# [Task goal]
Search the records below for the word "agent", then return every line where it appears.

====================

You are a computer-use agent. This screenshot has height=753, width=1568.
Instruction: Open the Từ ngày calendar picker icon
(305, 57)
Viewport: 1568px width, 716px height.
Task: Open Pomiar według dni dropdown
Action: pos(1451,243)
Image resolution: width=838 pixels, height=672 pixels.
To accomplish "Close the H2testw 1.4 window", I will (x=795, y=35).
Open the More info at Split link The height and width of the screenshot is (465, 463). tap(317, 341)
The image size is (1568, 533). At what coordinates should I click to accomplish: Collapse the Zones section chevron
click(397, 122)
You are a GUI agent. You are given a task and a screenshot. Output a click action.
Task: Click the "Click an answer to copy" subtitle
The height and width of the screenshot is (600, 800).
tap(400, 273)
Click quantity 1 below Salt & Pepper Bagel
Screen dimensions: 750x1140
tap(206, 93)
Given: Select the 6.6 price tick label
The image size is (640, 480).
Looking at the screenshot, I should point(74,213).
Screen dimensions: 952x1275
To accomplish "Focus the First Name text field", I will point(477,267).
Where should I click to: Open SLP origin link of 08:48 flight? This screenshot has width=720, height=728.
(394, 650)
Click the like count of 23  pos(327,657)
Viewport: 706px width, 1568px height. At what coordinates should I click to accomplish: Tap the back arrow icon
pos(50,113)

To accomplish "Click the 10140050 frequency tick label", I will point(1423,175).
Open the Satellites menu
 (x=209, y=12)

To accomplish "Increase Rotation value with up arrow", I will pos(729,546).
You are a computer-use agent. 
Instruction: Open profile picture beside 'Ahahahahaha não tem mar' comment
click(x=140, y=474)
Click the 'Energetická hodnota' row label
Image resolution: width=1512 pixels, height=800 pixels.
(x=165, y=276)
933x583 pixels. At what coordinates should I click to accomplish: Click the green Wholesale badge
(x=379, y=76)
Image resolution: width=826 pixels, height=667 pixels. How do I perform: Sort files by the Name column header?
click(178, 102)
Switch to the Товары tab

====================

# [Answer]
You are a computer-use agent. This screenshot has height=753, width=1568.
You are a GUI agent. You are given a task and a screenshot. Output a click action.
You are a computer-use agent. 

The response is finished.